The columnist writes, “I’m not sure I like Flamenco. It seems a bit shouty, like a lovers’ quarrel in Cuban heels”. Nonetheless, his article delves interestingly into facets of flamenco that I’ve never known and makes for good reading.
One year ago, at Easter, I was also centred on passion in Seville, but my experiences and interests were centred solely on centuries-old activities surrounding ‘Holy Week’ – Semana Santa. Click on the arrow in the bottom left of the photo below to view the video I made with my friends at the time. It is my first exposure to making videos on my then very new Apple iMovie software.
March 2010 – We are in Seville for Semana Santa – the week preceding Easter in which all of Seville turns out to participate and watch solemn depictions of the Passion of Christ and his grieving Mother.
We were busy also, often into the early hours, with our participation in Holy Week observances in churches and in joining the crowds to watch the processions of floats through the winding narrow streets and grand Plazas of this Andalucian city.
We hope this video conveys the pathos, devotion and excitement engendered by this deeply religious experience seen through Michael’s photography; made with the talents of Apple Jason; adding the musical contributions of Patrick; with ‘Imprimatur’ by Edmundo.
“Pathos of the Pasos” on Good Friday
The core events in Semana Santa are the processions of the brotherhoods, known as estación de penitencia (stations of penance), from their home church or chapel to the Cathedral of Seville and back.
A number of people (sometimes barefoot) are dressed in a habit with the distinctive pointed hood and holding long wax candles (only lit by night), and march in silence. These are the nazarenos. A procession can be made up from a few hundred to near 3,000 nazarenos and last anywhere from 4 to 14 hours, depending how far the home church is from the Cathedral.
At the center of each procession are the pasos, an image or set of images set atop a movable float of wood. If a brotherhood has three pasos, the first one is a sculpted scene of the Passion, or an allegorical scene, known as a misterio (mystery); the second is an image of Christ; and the third an image of the suffering Blessed Virgin Mary, known as a dolorosa.
The structure of the paso is richly carved and decorated with fabric, flowers and candles. Many of the structures carrying the image of Christ are gilded, and those carrying the image of the virgin often silver-plated.

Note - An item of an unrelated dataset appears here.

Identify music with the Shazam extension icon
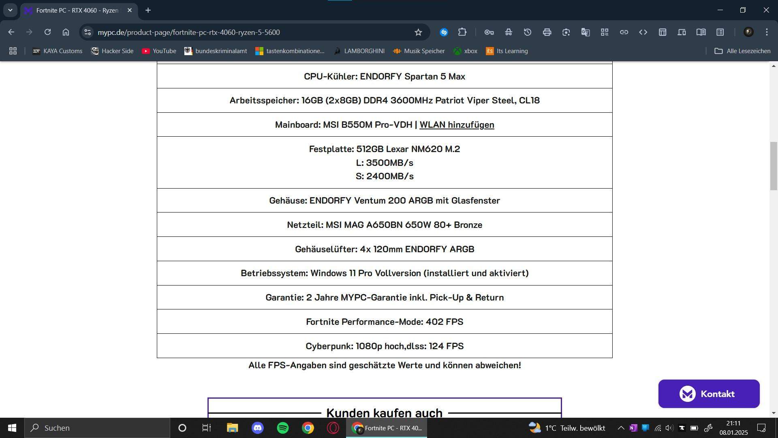 [444, 32]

A distinctive feature of Semana Santa in Seville is the style of marching of the pasos. A team of men, the costaleros (literally “sack men”, for their distinctive – and functional – headdress), supporting the beams upon their shoulders and necks, lift, move and lower the paso. As they are all inside the structure and hidden from the external view by a curtain, the paso seems to move by itself. On the outside an overseer (capataz), guides the team by voice, and/or through a ceremonial hammer el llamador (caller) attached to the paso.
Some processions are silent, with no musical accompaniment, some have a cappella choirs or wind quartets, but many (and especially those historically associated with poorer neighbourhoods) feature a drum and trumpet band behind the image of Christ and a brass band behind the virgin playing religious hymns or marchas from a standard repertoire Those associated with the images of Christ are often funeral in nature, whilst those associated with the Virgin are more celebratory.